EXERCISE INSTRUCTIONS ::
A. In the haute couture essay, where in Tokyo do the fashion boutiques cluster?
B. According to the haute couture essay, what prompted the couturiers to fight back this year?
C. Extend the haute couture essay, picking up after its final sentence.

── EXERCISE PASSAGE

“Haute couture” — high fashion — has long been good for a laugh. One of the best therapies for gloom in Tokyo is to stroll along the southeastern end of Omotesando, in Aoyama, where the fashion boutiques cluster. The prison-block architecture (rain-streaked cement tastefully accessorized with rust) is not too cheering, but the minimalist displays in the windows work every time. The very idea that someone would, with a straight face, put a price-tag equal to two weeks of ordinary folks’ salary on a transparent mini-dress with a crooked hem and ripped-off sleeves is one of the better jokes out there.
But is it? Although they have traditionally ignored the gibes of “hoi polloi,” the hoity-toity couturiers are reportedly fighting back this year. Prompting their ire was the critics’ response to the spring fashion shows in Paris earlier this month. After sitting through show after show of clothes fit to wear only on stage, in a mental hospital or at a homeless shelter — including tutus, straitjackets and ball gowns held together with bits of string — everyone from the tabloids to The New York Times either fell about laughing or got miffed. Finally, it seemed, it was time to call the emperors’ bluff on their new clothes.

────
── RECORDED DATA

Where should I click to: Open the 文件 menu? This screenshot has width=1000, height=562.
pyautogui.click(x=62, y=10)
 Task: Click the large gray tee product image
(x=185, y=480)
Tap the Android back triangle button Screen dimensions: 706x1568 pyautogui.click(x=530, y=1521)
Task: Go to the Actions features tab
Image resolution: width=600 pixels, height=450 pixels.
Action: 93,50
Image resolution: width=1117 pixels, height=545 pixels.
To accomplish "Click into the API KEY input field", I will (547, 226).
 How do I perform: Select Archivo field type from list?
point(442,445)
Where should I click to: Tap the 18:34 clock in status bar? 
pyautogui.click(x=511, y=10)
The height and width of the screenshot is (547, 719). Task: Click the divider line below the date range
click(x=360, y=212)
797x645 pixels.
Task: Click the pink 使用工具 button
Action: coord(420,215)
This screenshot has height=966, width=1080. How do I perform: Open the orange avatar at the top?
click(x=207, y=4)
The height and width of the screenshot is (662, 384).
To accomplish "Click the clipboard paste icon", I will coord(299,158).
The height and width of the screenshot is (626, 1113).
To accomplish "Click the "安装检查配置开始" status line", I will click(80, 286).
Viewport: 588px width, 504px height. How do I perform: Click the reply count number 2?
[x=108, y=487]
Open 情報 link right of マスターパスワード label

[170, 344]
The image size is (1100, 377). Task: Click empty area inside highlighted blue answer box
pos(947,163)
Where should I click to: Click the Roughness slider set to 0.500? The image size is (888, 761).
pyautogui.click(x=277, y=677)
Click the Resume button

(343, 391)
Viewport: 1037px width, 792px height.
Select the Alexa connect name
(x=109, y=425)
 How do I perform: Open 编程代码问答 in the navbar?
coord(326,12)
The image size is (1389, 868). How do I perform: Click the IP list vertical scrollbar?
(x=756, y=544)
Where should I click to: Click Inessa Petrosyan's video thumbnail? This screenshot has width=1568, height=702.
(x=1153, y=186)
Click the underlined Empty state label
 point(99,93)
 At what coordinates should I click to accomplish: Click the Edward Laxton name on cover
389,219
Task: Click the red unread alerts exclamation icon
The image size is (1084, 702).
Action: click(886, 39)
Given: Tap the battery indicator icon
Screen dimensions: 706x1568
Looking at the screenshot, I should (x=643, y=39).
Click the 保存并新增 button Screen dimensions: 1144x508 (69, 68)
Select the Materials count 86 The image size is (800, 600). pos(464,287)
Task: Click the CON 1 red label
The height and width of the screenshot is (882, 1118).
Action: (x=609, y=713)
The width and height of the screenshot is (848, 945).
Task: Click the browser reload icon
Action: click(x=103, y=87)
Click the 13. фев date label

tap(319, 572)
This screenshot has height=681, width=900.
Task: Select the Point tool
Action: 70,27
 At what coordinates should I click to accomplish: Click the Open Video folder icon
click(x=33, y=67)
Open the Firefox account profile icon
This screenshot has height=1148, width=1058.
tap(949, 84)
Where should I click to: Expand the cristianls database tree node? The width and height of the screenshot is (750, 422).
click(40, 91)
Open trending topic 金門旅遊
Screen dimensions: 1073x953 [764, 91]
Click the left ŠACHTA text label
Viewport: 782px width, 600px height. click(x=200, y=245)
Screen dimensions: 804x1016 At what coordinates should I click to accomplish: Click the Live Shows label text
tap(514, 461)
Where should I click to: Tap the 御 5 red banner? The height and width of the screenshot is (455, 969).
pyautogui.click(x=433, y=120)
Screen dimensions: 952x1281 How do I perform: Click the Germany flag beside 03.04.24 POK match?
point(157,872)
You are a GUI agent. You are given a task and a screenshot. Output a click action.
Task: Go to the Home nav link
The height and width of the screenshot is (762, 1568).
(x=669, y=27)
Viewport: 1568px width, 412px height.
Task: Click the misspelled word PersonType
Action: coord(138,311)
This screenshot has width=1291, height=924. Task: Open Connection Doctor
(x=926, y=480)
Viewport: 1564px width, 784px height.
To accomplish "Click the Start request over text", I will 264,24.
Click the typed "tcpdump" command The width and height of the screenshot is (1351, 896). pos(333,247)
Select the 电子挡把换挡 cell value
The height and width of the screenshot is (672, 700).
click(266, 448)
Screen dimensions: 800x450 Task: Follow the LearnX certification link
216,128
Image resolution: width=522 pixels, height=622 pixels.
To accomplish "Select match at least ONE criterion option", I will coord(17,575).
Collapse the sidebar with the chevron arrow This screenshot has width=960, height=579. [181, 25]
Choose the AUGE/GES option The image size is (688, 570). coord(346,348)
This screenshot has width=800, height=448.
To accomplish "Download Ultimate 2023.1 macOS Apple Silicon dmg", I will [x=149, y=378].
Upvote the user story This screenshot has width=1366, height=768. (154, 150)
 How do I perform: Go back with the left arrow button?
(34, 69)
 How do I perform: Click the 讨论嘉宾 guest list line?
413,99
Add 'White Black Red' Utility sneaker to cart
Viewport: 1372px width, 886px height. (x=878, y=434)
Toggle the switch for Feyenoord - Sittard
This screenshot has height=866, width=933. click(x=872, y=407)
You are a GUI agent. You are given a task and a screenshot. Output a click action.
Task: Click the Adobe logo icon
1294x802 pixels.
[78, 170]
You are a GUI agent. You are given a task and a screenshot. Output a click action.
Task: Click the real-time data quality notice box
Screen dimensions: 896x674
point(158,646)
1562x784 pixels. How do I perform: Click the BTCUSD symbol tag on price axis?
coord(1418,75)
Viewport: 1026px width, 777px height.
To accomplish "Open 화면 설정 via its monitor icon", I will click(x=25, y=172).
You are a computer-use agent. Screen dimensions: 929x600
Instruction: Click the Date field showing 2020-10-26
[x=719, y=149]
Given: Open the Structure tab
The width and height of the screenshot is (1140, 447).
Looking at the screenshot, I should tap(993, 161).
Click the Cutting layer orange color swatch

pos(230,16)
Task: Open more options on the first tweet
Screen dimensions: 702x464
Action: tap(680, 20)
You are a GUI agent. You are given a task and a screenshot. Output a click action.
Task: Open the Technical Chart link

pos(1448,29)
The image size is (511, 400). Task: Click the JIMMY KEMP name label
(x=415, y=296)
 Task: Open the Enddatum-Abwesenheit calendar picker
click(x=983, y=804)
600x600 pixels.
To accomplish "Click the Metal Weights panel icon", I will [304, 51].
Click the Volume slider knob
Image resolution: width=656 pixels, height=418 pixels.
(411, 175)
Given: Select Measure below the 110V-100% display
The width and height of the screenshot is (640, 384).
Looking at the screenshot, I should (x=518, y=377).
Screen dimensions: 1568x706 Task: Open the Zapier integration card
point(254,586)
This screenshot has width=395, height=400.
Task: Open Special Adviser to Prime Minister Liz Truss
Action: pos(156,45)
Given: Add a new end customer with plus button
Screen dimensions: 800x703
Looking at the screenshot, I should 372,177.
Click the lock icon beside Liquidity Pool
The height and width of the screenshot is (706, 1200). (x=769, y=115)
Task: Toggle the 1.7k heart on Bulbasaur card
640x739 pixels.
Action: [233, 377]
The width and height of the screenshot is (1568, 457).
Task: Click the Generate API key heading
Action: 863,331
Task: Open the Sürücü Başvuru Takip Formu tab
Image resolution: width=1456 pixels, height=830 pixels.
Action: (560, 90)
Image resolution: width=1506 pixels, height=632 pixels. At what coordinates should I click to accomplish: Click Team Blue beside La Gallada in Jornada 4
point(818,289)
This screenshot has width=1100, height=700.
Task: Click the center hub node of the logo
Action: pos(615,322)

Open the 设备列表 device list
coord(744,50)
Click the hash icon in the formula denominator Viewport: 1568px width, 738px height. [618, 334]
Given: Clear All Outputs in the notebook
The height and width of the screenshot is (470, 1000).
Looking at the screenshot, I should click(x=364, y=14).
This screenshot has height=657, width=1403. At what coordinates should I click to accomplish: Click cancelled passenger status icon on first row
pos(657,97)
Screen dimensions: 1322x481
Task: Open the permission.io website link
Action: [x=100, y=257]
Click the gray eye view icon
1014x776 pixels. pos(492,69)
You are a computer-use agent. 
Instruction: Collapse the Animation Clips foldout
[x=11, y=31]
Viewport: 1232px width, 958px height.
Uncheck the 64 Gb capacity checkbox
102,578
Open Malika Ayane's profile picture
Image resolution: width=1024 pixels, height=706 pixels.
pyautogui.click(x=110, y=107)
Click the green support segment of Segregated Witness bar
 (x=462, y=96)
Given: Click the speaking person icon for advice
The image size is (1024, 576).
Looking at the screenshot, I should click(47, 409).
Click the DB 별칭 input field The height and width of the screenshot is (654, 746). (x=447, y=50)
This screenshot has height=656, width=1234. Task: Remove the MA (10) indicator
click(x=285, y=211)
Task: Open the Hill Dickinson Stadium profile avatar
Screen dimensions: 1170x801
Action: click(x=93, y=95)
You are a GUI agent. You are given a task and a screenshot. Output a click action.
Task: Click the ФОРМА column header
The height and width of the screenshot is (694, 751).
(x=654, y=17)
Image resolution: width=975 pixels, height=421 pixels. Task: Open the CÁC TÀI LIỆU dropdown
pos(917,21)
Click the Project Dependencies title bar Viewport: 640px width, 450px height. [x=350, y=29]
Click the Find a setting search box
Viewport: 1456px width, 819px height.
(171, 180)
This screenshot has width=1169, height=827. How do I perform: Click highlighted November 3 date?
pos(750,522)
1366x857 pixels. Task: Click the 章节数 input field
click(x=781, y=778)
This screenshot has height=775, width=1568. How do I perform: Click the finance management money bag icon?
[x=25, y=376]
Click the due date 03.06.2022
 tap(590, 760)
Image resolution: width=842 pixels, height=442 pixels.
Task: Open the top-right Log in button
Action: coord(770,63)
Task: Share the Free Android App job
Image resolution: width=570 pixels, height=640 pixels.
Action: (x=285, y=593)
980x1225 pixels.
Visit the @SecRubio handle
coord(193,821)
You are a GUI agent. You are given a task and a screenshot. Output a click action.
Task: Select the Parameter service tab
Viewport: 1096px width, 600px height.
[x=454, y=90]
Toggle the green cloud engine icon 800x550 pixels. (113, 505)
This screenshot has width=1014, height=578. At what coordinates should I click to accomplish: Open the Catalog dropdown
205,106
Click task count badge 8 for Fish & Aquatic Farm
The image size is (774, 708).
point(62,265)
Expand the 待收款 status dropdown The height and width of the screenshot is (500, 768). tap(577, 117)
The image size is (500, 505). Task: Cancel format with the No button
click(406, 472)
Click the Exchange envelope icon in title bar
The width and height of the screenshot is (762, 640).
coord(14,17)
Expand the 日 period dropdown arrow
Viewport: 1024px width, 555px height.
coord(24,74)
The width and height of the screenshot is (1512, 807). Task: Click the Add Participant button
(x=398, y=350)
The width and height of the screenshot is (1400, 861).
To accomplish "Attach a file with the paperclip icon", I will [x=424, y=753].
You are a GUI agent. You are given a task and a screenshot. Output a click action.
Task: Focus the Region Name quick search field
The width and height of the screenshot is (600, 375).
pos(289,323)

────

ACTIVITY ANSWERS ::
A. At the southeastern end of Omotesando, in Aoyama.

B. They were angered by how critics responded to the spring fashion shows in Paris. After seeing show after show of clothes fit only for the stage, a mental hospital or a homeless shelter, reviewers from the tabloids to The New York Times either fell about laughing or got miffed.

C.
Not so fast, said the emperors of design. Who said anything about clothes? Haute couture is not about clothes; it’s about art. People are not necessarily expected to wear these handmade, one-of-a-kind “pieces.” (They can if they want, but who would, at $25,000 a pop? What if you spilled ketchup on it?) Clients evidently understand this: One Lebanese customer was in the news again last week for having made her “usual” 20 or 25 purchases in Paris, where most make do with one. Many of them, she says, are purely “collection pieces”: articles for hanging up and looking at, the way many foreigners in Japan hang antique kimono — or, better yet, traditional Japanese work pants or faded old indigo jackets — on their walls.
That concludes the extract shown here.